Pengamat: Demokrasi Indonesia Dibajak Para Elite

Rep: C82/ Red: Bayu Hermawan
Indria Samego
Indria Samego

REPUBLIKA.CO.ID, JAKARTA -- Pengamat politik Lembaga Ilmu Pengetahuan Indonesia (LIPI), Indria Samego menilai demokrasi di Indonesia masih lemah. Ia mengatakan beberapa faktor yang menjadi alasan.

"Ada faktor ekonomi, orang masuk ke parpol bukan didorong oleh panggilan untuk memperjuangkan gagasan, ide besar tapi sebagai pencari kerja, karena vocation bukan karena calling," kata Indria dalam sebuah acara bertajuk "Percakapan Ahli tentang Etika dan Sistem Politik Indonesia Dewasa Ini" di Universitas Paramadina, Rabu (11/2).

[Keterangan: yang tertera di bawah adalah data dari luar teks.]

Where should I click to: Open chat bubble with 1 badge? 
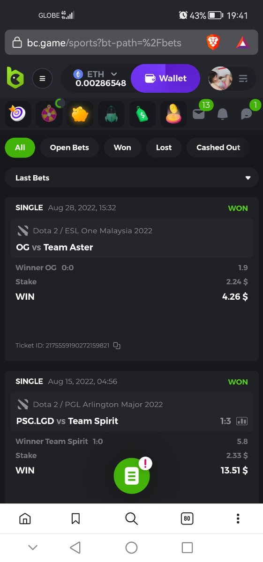pyautogui.click(x=247, y=114)
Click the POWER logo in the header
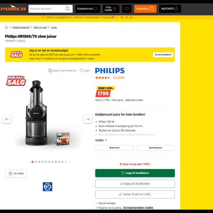 (x=13, y=8)
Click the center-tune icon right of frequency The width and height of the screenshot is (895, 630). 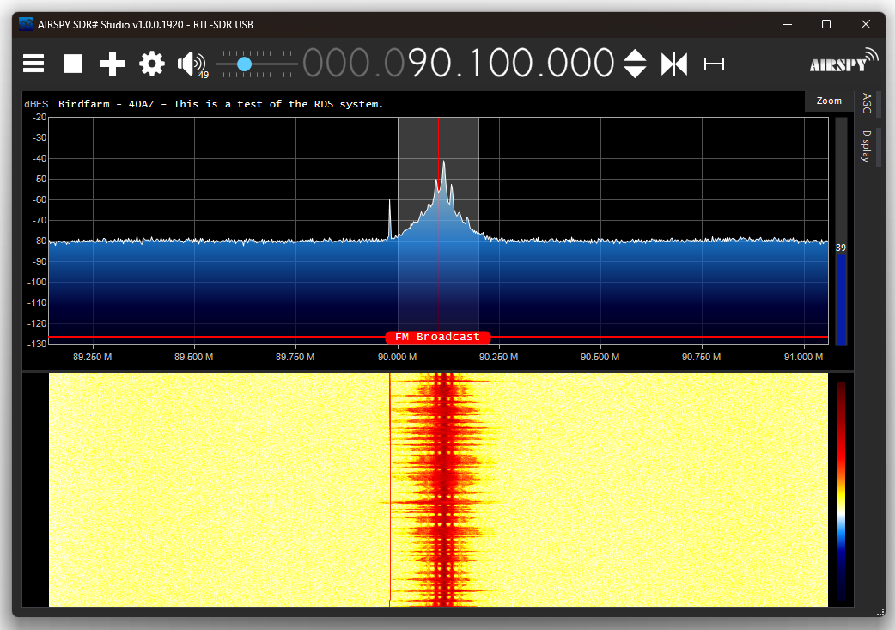click(674, 64)
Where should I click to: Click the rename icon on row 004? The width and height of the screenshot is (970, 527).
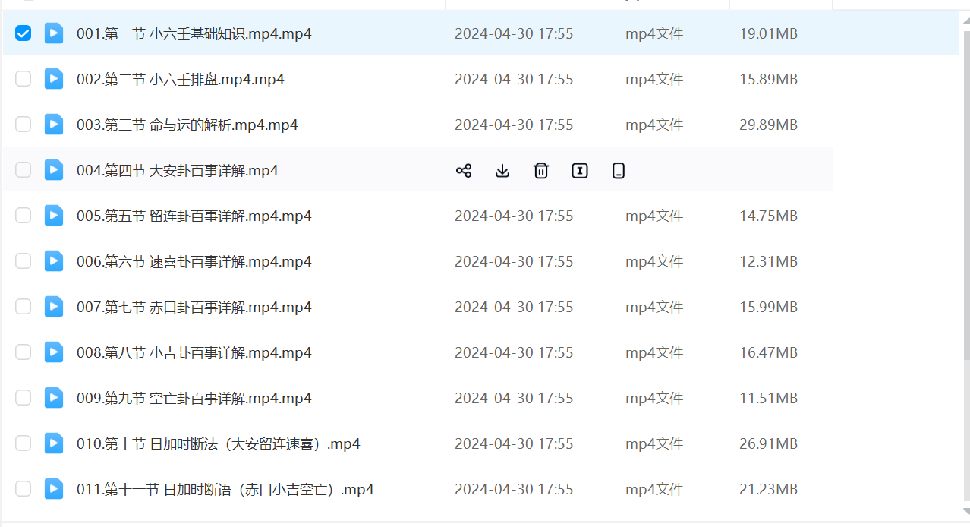click(580, 171)
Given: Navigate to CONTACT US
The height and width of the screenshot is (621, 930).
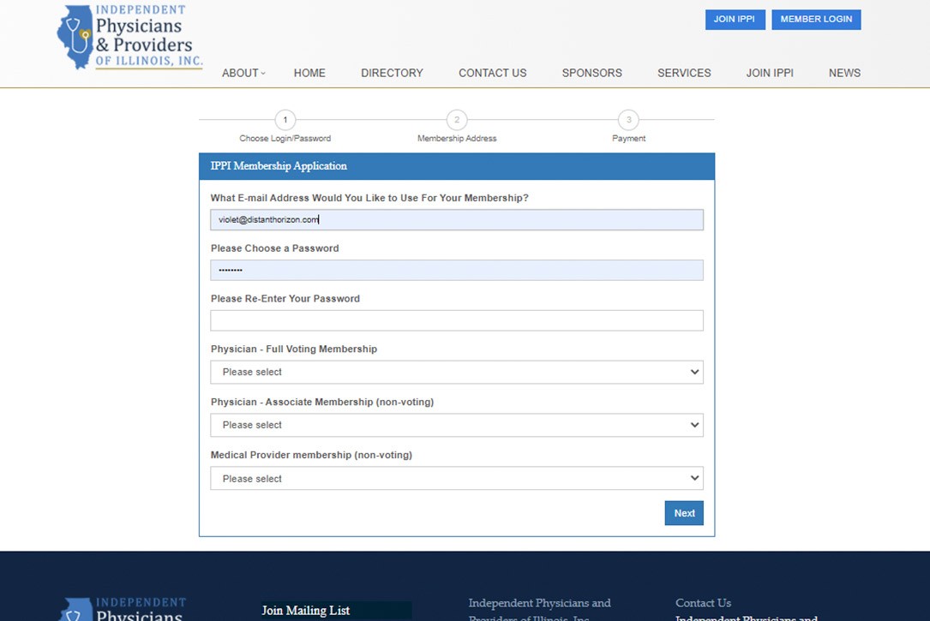Looking at the screenshot, I should point(492,73).
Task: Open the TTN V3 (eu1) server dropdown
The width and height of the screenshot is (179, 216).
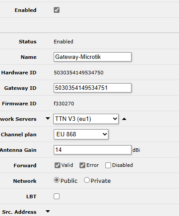Action: coord(86,119)
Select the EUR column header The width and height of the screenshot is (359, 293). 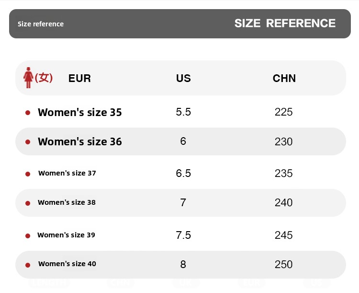point(79,78)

Indria melanjutkan seharusnya tujuan dari terjun ke parpol adalah untuk memperjuangkan rakyat. Namun, karena tujuan yang telah bergeser sejak awal, membuat para kader parpol yang telah menjabat hanya menikmati jabatannya dan tidak bekerja maksimal.

"Selama itu tidak dikurangi, berbagai macam upaya memperbaiki partai, DPR itu omong kosong," ujarnya.

Dari sisi politik sendiri, Indria mengatakan, masih ada budaya para elite yang ingin terus berkuasa. Hal inilah, lanjutnya, yang menghalangi para kader muda untuk berpartisipasi dan berprestasi.

"Di Indonesia udah tua, belum dicabut Tuhan pinginnya berkuasa terus. Apalagi untuk memeroleh posisi ketua umum harus pakai duit. Maka yang tidak punya duit, sehebat apa pun mimpi saja," kata Indria.

Menurutnya, faktor tersebutlah yang memengaruhi proses demokratisasi di Indonesia menjadi terlalu elitis.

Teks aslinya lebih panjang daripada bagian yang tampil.